奥―― この場合、地図に書かれていない空白地帯―― に近付くにつれ攻撃が激しくなっていくと言う。勿論、通路だろうが休憩中だろうが構わず襲ってくると聞いている。
「分からないわね。どうして最初から本気で来ないのかしら? 結局追い返すのだから、その方が手っ取り早いのに」
「そうですね。いったい何の目的があってそんな面倒な事をしているのか、魔物の思考は読めませんね」
そんなエレミアとアグネーゼの会話を聞いていたリリィが持論を唱える。
「…… 恐らく私達を試しているんだと思う。何を? と聞かれれば困るけど、己の存在を誇示するかのような動きに、この巣穴に誘導していると思われる行動。そしてこの如何にも戦場にしか見えない程の広さの空間。…… これらを照らし合わせれば、オークキングを討つためか、特定の誰かを探しているとも取れる」
兎に角、この開けた場所を避けて通っていたら、時間が掛かり過ぎる。話は聞いてるので準備も心構えも十分。時間短縮の為に魔物達が待ち伏せしている場所をあえて通る事にした。
暫く進んでいくと、前方にうっすらとした灯りが見えてくる。この地図によればもうすぐ目的の場所だ。だとすると、あの薄ぼんやりした光の先に魔物達がいるのか?
「ライル様、あの奥から何か争っている音が聞こえます」
警戒して立ち止まったオルトンの言葉に、俺も耳を澄ます。
…… 確かに、金属がぶつかるかのような音に混じって人の声も微かに聞こえるな。
「たぶん先に来ていた冒険者だろうね。獲物の横取りはご法度だけど、様子を窺うだけなら何も問題はない。どうする? 」
なんてクレスは言うけど、顔がもう行く気満々である。ここで別の道を探すのも何だし、俺達は既に戦闘が始まっているらしい場所へと急ぐ。
「これは…… 明るい? 」
これまでクレスの光魔法が無ければ足下さえもまともに見えなかった暗闇が嘘のように、この広い空洞の壁や天井が微かに光り、全体を照らしていた。
『あれは灯苔という植物よ…… 周囲のマナに反応して発光すると言われているわ…… でも、こんな地下に自然と生えるのはおかしい。きっと魔物達が持ってきて植えたんだと思う…… 』
灯りを確保するために外から持ってきたと言うのか。
「見ろ! 大量のソルジャーアントと冒険者が戦っているぞ! むぅ…… どうやら冒険者側の方が不利なようだ」
レイシアが指差す方に、六名の冒険者とソルジャーアントと呼ばれる全長が二メートル近くはある大きな蟻の集団とが争っていた。
冒険者の辺りには、ソルジャーアントの死骸が多数転がっているが、数に押し負けているようで今は劣勢になりつつある。しかも良く見れば、怪我をした仲間を庇うように前に出ている男性の右手首より先が無くなり、耐えず血がしたたり落ちている。
これはヤバイな。彼等がやられるのは時間の問題なのは一目瞭然だ。
「クレス、私は行くぞ! 目の前で救えそうな者達を見過ごす訳にはいかぬ!! 」
「当然だね。リリィは魔術で援護してくれ」
「…… 了解」
この状況で真っ先に動いたのがクレス達三人だった。まるで迷うことなく助けに入る姿は、彼が目指す勇者そのもの。

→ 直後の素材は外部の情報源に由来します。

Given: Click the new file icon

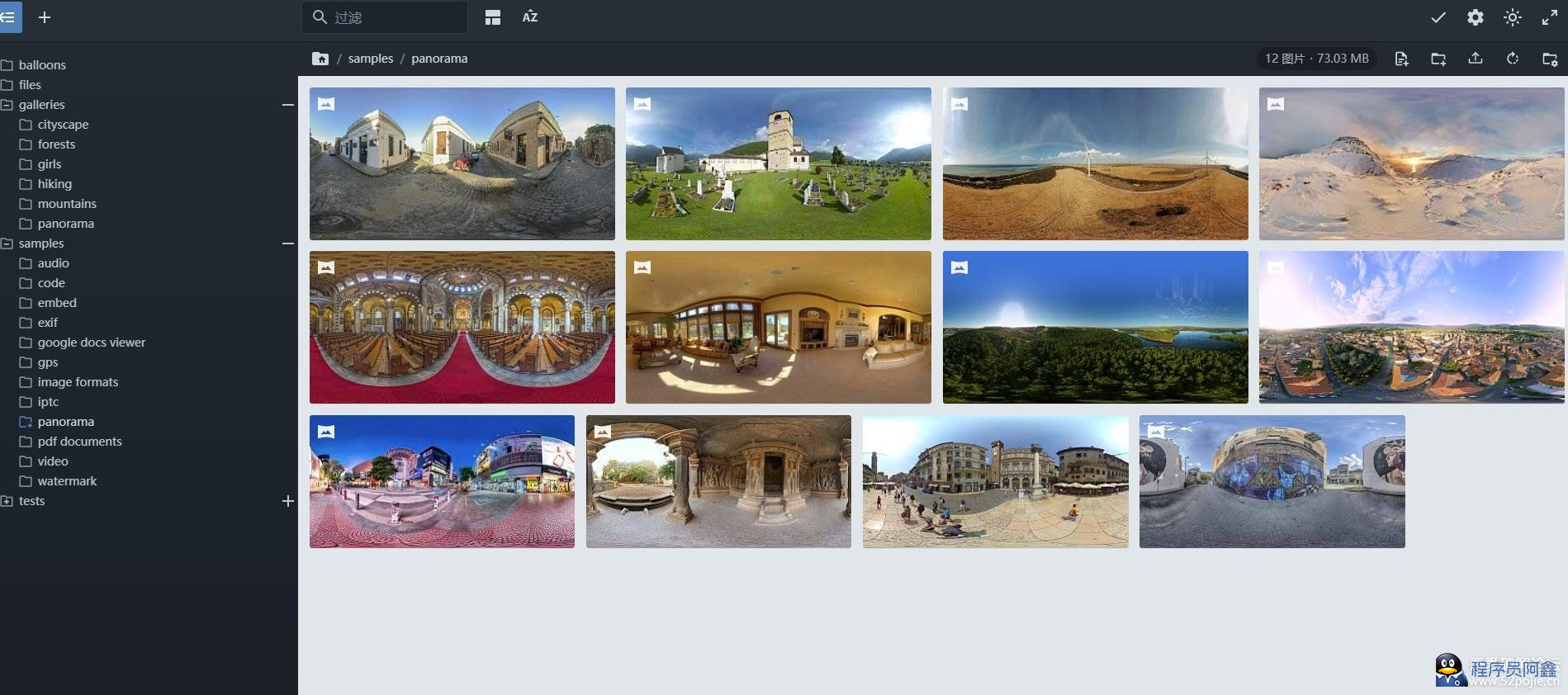Looking at the screenshot, I should click(x=1401, y=59).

駆け出していくクレス達を、何とも言えない目でオルトンは見詰めたまま動こうとしない。
「意外ですね。オルトンさんならクレスさん達と一緒に行くのかと思っていましたが」
「我々は許可の無い戦闘は固く禁じられております。それに今はライル様の護衛が第一ですので、ここで責務を放棄する訳にはまいりません。我々の教義は人間を守るでも、魔物を守るでもなく、世界の秩序を守る事。そこにどれだけの犠牲があろうとも、勝手な行動は控えなければなりません」
へぇ、教義に忠実な態度を頑なに取ろうとしているけど…… その握り締めて震えている手は隠そうよ? 自分だってあの冒険者達を助けたくてしょうがないのに、無理しちゃってさ。
「許可とはこの場合誰が下す事が出来るのですか? 」
「それは…… 今の我々が従うのはライル様のみです」
オルトンと他の神官騎士達も揃って俺を真っ直ぐに見詰めてくる。うん、分かったよ。彼等がそれを望むのなら、その期待に応えるしかないよね。

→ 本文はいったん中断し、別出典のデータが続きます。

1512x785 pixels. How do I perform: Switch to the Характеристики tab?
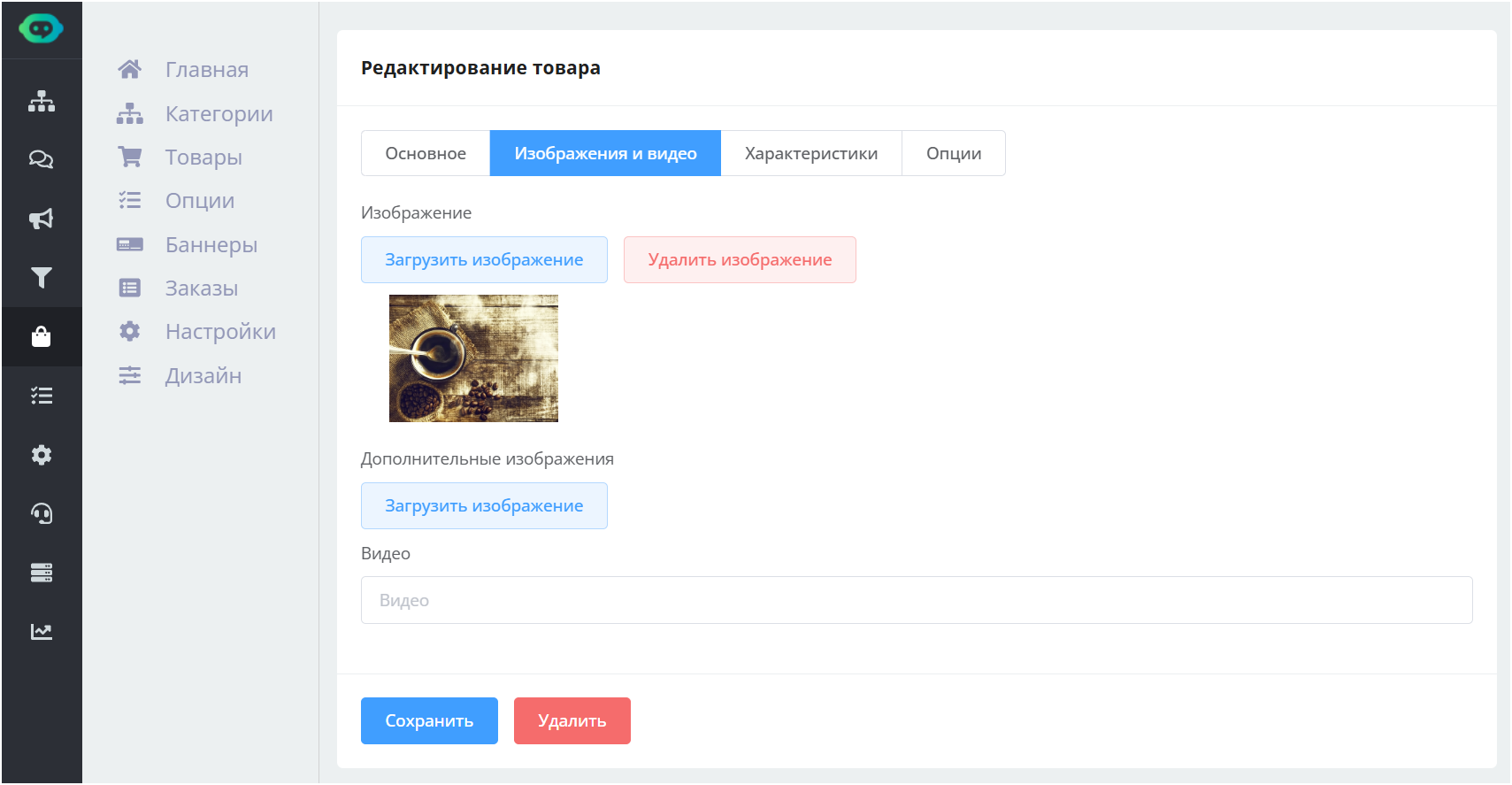tap(810, 153)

「神官騎士達に戦闘の許可を与えます。俺の事は気にせず、あの冒険者達を助けましょう! 」
「ライルのご命令、我等一同しかと承りました! …… いいかお前達! レイシア殿達に出遅れてしまった分、気合いを入れろ!! 」
オォォォー!! 空洞の中に神官騎士達の雄叫びが響き渡る。その声にソルジャーアント達は冒険者達から視線を外して此方に向けた。
八名の神官騎士とクレス達が向かってきているのに気付いたソルジャーアント達は、標的を冒険者から変更して迎え撃つ体勢へと移る。
「私達はどうするの? 」
「勿論、助けに行くさ。アグネーゼさん、すみません。態々危険に飛び込むような真似をして」
「いえ、ライル様のお望みのままに」
俺達も護衛の為に残った二人の神官騎士を連れ立って、状況が飲み込めずに唖然としている冒険者達へと向かって走り出した。